Recipes from the Wagstaff Miscellany (Beinecke MS 163)

This manuscript is dated about 1460.

The 200 (approx.) recipes in the Wagstaff miscellany are on pages 56r through 76v.

Images of the original manuscript are freely available on the Yale University Library website.

I have done my best to provide an accurate, but readable transcription. Common abbreviations have been expanded, the letters thorn and yogh have been replaced with their modern equivalents, and some minor punctuation has been added.

Copyright © 2013 by Daniel Myers, MedievalCookery.com


39.  Capons yne conceps
Take capons halfe rostyde do hem yne a pott put ther to swete brothe & a perty of gode wyne stew hit up to gedyre that hit be ynowghe trye the brothe yf thu wylte thu may do ther to a lytylle lyoure of payndemayne take eyrone sodyne harde hew the white do ther to sigure safrone & salt set hit one the fyre whene hit boyles a lay hit up withe yolkes of eyrone loke hit be rennynge sesyne hit up withe poudyr of gynger & vergeys a rese the thyys & the whyngez & the brestz of the capons loke that they honge by ley hem yne disches plante heme withe harde yolkes of eyrone ande poudyr & the sewe a bovyne.


There is a recipe in A Noble Book off Cookry that is clearly related to the one above, however it is much more abbreviated.
To mak capons in couns tak a capon and sethe it and hew it then grind pepper and bred and temper it with the capon then tak the whit of egg herd sodene and hew them small and boile the capons and colour it with saffron and lay yolks of eggs in the disshe hole and serue it.  [A Noble Boke off Cookry (England, 1468)]

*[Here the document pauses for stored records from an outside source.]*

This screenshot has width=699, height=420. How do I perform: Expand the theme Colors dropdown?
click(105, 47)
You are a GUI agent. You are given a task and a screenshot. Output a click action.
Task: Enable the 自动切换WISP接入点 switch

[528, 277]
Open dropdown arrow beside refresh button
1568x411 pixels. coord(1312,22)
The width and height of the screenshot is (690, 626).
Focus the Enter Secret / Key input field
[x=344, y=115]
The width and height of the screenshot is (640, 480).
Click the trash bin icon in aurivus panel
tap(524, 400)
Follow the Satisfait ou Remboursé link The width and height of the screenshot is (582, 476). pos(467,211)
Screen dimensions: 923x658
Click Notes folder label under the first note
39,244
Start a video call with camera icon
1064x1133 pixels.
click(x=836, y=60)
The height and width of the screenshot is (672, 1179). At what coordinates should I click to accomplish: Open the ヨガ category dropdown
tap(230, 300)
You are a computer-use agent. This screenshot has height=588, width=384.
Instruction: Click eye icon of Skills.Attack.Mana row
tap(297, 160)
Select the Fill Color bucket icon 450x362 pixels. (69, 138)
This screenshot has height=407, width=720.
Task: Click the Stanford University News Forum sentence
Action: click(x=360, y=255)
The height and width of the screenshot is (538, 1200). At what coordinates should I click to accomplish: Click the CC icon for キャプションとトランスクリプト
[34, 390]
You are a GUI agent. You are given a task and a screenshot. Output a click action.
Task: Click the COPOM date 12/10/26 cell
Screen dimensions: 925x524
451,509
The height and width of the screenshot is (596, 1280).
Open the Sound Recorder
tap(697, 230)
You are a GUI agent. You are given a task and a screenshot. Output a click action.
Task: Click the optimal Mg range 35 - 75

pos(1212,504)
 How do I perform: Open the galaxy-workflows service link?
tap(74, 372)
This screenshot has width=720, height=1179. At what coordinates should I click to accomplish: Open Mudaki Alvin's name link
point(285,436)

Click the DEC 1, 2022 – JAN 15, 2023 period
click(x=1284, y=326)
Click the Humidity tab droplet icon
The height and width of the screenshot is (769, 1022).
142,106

A recipe from Forme of Cury seems to be a much closer match, with much the same spicing and even including the instruction that the capon be half roasted.
Capouns In Councys. XXII. Take Capons and rost hem right hoot þat þey be not half y nouhz and hewe hem to gobettes and cast hem in a pot, do þerto clene broth, seeþ hem þat þey be tendre. take brede and þe self broth and drawe it up yferer, take strong Powdour and Safroun and Salt and cast þer to. take ayrenn and seeþ hem harde. take out the zolkes and hewe the whyte þerinne, take the Pot fro þe fyre and cast the whyte þerinne. messe the disshes þerwith and lay the zolkes hool and flour it with clowes. [Forme of Cury (England, 1390)]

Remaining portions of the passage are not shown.